You've only been together 9 months and he's quit a job and relocated to be with you?
How long did he have that job?
Why are you being his taxi service? Why are you doing all the chores if he isn't working?
I don't drink/smoke anything funky
Does that mean he does ?
Is he paying his way?
He is so kind and loving
In precisely what ways? Cos action talks more than fine words
You make being single sound like a penance! Being single can be awesome!
How long were you single before getting together and why did your last relationship end? Why did his last relationship end?
How long have you been sober?
He was supportive when I went through rehab
So you met him while still actively an addict and you've not even been sober a year? 6 months?
Surely your addiction counsellors warned you against major life decisions (like moving in with someone) in the 1st year of sobriety? They tend to warn against new relationships at all.
His weed smoking could well threaten your sobriety.
You need to focus on that right now. I would say also to not be working yourself to the bone and saving for a house just yet either. You're pushing yourself too hard. This is common in addicts. Step back, take a breath, get some more therapy if you're not already still in therapy.
You don't need all this stress
Honestly have some time being single, not working crazy amounts and focusing on getting healthy. I'm from a family FULL of addicts and I've seen certain patterns so so many times. The women addicts all you've said is sooooo familiar to me.
Sobriety is really hard to achieve but even harder to maintain. You're so early on in your sobriety journey you owe it to yourself to make your life as simple and stress free as possible.
The nature of addiction is that your boundaries are all wibbly. It takes time and work and self nurture to firm them up.
This is his first serious relationship? How old is he? How old was he when he started smoking weed?
As I'm sure you already know from therapy addiction can limit maturation psychologically.
Addicts seek to avoid the painful experiences that lead us to maturity. Understandable but not ideal of course.

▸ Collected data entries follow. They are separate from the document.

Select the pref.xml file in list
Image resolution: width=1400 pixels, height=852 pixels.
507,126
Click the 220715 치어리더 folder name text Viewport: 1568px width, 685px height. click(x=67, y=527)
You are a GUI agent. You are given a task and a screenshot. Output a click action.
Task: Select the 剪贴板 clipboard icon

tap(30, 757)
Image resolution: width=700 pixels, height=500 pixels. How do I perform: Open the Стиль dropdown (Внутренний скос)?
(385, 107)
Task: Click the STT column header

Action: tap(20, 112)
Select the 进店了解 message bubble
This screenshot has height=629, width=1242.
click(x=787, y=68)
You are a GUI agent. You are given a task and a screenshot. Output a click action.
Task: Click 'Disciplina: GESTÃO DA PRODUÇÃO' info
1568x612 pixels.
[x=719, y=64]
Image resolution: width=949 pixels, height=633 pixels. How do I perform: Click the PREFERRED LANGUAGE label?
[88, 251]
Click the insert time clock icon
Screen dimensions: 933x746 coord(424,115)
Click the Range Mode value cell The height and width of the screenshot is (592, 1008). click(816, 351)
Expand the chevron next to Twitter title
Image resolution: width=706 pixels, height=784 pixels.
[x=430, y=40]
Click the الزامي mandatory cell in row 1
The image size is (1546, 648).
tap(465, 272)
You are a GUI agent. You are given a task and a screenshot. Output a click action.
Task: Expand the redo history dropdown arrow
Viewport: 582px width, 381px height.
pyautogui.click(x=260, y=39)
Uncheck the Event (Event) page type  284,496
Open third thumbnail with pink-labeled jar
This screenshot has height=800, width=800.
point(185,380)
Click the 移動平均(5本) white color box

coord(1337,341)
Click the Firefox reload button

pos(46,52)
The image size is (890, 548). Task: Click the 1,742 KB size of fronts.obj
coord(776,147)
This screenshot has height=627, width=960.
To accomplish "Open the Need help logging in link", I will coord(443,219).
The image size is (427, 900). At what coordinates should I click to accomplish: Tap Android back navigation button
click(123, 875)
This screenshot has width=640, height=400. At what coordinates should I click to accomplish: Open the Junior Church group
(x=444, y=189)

You've done the right thing
Using your bastard radar analogy you don't need to disconnect it completely it needs a reboot. At the moment your firewalls are down, your anti virus software isn't working. Close down and reset - this will take you probably at least a year, more likely 2 or 3. But it's necessary.
Your health is far more important.
Focus on that for now.
Sounds like you've barely given yourself a breather. Everyone needs time and space when they're dealing with something as difficult as addiction or indeed other mental health issues.
I stayed single for nearly 3 years after my breakdown with a minor blip of starting a relationship that had no future which I knew from the beginning. I needed just to step back, focus on my health, just keep "putting one foot in front of the other" for a bit.